Factor skills into legacy migrations, urge vendors
By Miya Knights,
Vendors looking to get organisations to move away or re-use legacy applications have stressed the importance of factoring the affect of a lack of specialist programming skills into any IT strategy.
When many organisations are characterised by having a mixed IT environment made up of legacy, mainframe and modern platform applications, independent IT consultancy Northdoor has today issued an alert to organisations with a strategy of maintaining and developing legacy IT applications.
It is advising organisations seeking people skilled in Gupta/Centura,
Oracle Forms, Visual Basic 6, RPG, Delphi or PowerBuilder to instead consider application modernisation and transformation using third party tools and consultancy, which it said can save as much as 20 per cent of the cost of in-house manual re-development.
"A large number of organisations with legacy applications are finding it difficult to recruit the skills they require to continue maintenance and development," said David Ballard, Northdoor consultancy director.
Michael Bennett, director at recruitment firm Rethink agreed: "I can't remember the last time we had a request for Delphi or PowerBuilder skills."
But he added: "The decision to keep or modernise legacy applications depends on the individual company's investment in the application. They should, however, also consider that they may not be able to attract or keep skilled IT staff if they are not able to use the most attractive skill sets."
The option to develop legacy applications written in COBOL is a speciality of vendor, Micro Focus. Andy Sinclair, Micro Focus senior product management director told IT PRO that Northdoor was broadly right to put out it's alert.

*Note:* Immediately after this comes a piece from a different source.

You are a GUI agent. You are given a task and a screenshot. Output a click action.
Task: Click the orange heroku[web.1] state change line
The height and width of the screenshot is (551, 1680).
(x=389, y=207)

But, echoing the advice of Rethink's Bennett, Sinclair said organisations should not simply move over to commodity platforms just because the skill sets required are more readily available. In August, it has joined forces with the e-skills UK Employer Strategy Forum (ESF) for the Information Technology Management in Business (ITMB) degree course to help address growing demand for COBOL-skilled business IT professionals.
Sinclair said: "We wouldn't suggest re-writing a COBOL application. But companies can, instead, look to train [Microsoft] .NET and Java programmers in COBOL to make sure those legacy back-office applications that provide a differentiator can continue to add value to the business cost effectively."
Legacy applications can then subsequently be maintained and further developed using modern languages of better skill availability; languages such as .NET or Java/J2EE which then also present the opportunity to take advantage of web-services and a service oriented architecture.